Lessi questo libro qualche mese fa. Bartleby è un impiegato presso un ufficio di Wall Street e ben presto il muro implicito nel nome della strada diventa la metafora di un’esistenza senza sbocchi. Libro costruito su toni pallidi, non altisonanti, e su una routine silenziosa e sempre uguale a se stessa. Per questo mi aveva incuriosito. Ma non basta: a tratti sfiora la noia senza riuscire a trasmettere quella tragicità dell’esistenza insita in ogni disperazione. Inflessibile agli ordini del padrone Bartleby finisce la sua esistenza all’ufficio postale, nella sezione “lettere smarrite”.

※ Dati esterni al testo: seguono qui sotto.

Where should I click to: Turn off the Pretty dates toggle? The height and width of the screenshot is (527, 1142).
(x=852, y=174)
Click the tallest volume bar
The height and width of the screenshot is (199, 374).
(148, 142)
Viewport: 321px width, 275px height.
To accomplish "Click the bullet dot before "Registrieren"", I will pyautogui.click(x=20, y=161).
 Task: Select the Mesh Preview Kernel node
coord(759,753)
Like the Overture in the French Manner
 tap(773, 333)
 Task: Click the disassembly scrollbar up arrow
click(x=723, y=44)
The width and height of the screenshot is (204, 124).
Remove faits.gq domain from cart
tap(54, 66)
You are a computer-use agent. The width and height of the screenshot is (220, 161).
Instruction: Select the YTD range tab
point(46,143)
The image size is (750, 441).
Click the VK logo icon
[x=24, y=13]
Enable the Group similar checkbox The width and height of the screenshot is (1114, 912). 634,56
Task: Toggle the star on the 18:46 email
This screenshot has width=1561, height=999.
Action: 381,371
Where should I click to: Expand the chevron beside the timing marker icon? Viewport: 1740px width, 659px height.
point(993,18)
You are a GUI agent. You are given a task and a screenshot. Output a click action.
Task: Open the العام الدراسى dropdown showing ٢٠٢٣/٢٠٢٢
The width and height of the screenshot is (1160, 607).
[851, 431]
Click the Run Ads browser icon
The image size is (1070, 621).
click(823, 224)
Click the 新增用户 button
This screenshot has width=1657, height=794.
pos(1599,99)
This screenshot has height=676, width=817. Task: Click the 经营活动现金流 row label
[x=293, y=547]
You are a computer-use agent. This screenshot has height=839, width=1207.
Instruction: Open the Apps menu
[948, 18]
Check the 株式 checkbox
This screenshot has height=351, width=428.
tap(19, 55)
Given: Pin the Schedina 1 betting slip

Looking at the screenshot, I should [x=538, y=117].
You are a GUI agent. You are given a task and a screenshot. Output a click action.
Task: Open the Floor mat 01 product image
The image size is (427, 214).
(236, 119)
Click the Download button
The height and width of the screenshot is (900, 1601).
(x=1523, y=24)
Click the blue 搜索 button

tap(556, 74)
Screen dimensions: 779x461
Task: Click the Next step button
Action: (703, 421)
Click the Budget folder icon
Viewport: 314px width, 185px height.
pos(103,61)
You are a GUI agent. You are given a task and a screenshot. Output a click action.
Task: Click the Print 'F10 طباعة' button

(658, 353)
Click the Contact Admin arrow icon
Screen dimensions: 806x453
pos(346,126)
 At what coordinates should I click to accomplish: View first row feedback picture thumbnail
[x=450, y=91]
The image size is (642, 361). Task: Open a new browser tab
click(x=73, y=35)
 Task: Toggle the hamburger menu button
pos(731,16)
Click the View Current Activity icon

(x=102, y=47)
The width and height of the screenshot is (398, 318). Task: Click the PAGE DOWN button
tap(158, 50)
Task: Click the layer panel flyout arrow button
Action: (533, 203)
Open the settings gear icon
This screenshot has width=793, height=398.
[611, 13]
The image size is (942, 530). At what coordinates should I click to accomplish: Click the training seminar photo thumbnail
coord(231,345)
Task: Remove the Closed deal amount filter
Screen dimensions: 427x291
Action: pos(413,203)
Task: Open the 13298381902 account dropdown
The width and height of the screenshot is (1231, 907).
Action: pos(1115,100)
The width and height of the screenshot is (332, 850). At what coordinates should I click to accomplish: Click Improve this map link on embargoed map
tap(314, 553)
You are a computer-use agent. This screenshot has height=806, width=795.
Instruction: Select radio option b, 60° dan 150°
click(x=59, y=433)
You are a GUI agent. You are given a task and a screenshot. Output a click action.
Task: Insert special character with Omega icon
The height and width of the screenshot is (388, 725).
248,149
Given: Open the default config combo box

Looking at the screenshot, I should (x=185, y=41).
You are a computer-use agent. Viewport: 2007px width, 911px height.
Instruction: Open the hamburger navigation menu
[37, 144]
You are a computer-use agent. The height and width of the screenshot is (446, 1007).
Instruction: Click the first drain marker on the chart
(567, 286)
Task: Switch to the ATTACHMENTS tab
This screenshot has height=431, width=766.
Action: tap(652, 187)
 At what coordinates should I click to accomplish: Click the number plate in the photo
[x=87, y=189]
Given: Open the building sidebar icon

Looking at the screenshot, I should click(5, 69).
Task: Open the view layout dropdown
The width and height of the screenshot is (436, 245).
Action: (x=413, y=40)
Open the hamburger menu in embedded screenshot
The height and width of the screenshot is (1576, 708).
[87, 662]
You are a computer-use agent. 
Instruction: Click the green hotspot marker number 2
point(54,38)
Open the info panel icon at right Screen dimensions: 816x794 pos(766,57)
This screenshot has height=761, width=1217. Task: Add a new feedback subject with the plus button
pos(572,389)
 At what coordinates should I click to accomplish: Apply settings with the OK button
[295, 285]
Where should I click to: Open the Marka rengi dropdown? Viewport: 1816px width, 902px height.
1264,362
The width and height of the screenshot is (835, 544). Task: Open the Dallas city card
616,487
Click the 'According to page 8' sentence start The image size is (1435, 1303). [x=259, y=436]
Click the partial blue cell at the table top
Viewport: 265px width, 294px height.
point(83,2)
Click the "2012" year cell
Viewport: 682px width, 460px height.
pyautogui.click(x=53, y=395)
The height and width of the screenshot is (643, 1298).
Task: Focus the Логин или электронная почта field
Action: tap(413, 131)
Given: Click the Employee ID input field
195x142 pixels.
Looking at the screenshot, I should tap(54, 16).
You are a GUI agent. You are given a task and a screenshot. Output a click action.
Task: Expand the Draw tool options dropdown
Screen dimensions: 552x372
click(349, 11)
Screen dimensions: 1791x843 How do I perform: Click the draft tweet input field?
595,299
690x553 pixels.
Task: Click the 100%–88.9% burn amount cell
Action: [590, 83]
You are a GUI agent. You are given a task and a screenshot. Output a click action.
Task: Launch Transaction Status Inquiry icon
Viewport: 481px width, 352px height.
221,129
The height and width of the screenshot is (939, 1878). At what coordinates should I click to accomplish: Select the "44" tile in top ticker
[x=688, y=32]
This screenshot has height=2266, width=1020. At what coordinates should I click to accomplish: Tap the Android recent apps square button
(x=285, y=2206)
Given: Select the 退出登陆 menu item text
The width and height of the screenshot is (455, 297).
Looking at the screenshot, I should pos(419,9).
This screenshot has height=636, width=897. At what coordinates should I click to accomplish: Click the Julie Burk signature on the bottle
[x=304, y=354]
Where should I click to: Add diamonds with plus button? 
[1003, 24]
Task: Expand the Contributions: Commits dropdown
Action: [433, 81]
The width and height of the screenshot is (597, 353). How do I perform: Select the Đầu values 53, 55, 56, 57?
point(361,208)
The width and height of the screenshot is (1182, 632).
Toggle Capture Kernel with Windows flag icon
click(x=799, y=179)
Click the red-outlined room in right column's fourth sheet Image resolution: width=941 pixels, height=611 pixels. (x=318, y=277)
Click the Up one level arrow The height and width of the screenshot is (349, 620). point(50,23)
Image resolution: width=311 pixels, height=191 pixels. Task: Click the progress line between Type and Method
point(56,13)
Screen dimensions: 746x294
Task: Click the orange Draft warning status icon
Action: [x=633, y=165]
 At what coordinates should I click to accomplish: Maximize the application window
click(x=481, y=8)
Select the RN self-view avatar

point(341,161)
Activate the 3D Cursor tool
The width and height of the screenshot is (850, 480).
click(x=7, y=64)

Alla fine dei miei studi, appena affacciatomi sul mondo del lavoro (si parla di una quindicina di anni fa) mio padre, allora impiegato presso una banca popolare, mi domandò se mi sarebbe piaciuto subentrare a lui (ai tempi il lavoro in banca si tramandava di padre in figlio, ora per fortuna questi retaggi feudali non ci sono più). Io, spaventato da tutte quelle scartoffie e da una monotonia che mi sembrava eterna, risposi “Preferirei di no”. Poi intrapresi la carriera universitaria e scegli un’altra strada. Non ho mai amato il posto fisso senza prospettive, né l’ostentazione della middle class. Mi diedero del comunista, ma non lo sono mai stato (etichetta affibbiata a chi non si allineava al pensiero comune). Mi diedero dello snob, ma io odio gli snob. Ora mi danno dell’hipster, termine il cui significato è perlomeno ambiguo. Cambiano i termini, non la mentalità da incasellatori. Ma io vado avanti, perché “Non ci sono altari su questa lunga e solitaria strada”.